» **ACTIVITY**
Please give the entries again in full and exactly, without any picture.

#####

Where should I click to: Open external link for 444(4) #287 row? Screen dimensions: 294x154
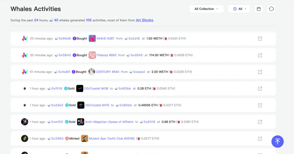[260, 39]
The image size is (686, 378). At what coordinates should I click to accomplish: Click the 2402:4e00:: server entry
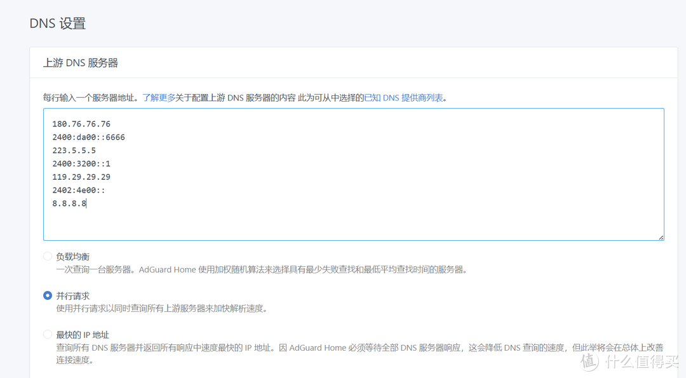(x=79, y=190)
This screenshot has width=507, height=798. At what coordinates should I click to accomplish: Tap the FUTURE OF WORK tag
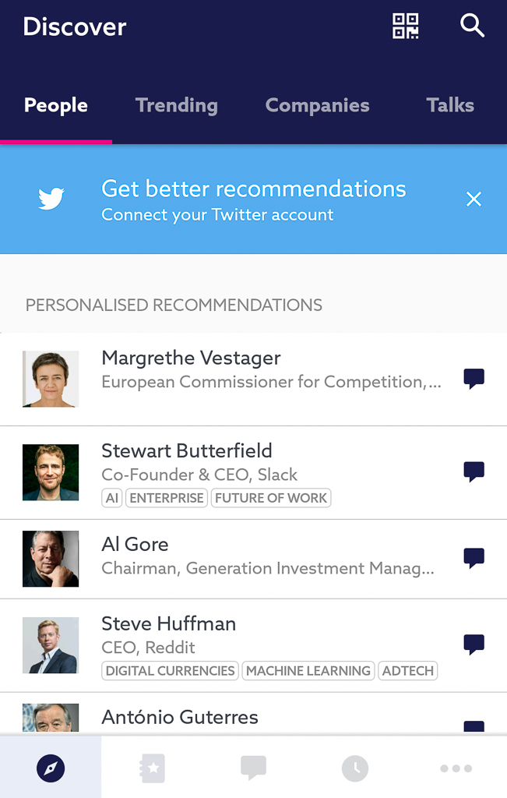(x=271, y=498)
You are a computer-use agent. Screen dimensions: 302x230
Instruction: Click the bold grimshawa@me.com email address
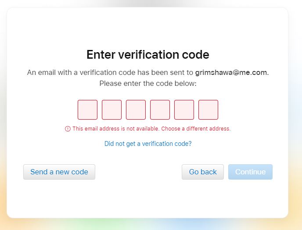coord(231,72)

#####

» **ANSWER SECTION**
Where should I click to: Open external link for 444(4) #287 row? Screen dimensions: 294x154
[260, 39]
The image size is (686, 378). At what coordinates should I click to accomplish: Click the 2402:4e00:: server entry
(x=79, y=190)
This screenshot has width=507, height=798. At what coordinates should I click to accomplish: Tap the FUTURE OF WORK tag
(x=271, y=498)
You are a computer-use agent. Screen dimensions: 302x230
Instruction: Click the bold grimshawa@me.com email address
coord(231,72)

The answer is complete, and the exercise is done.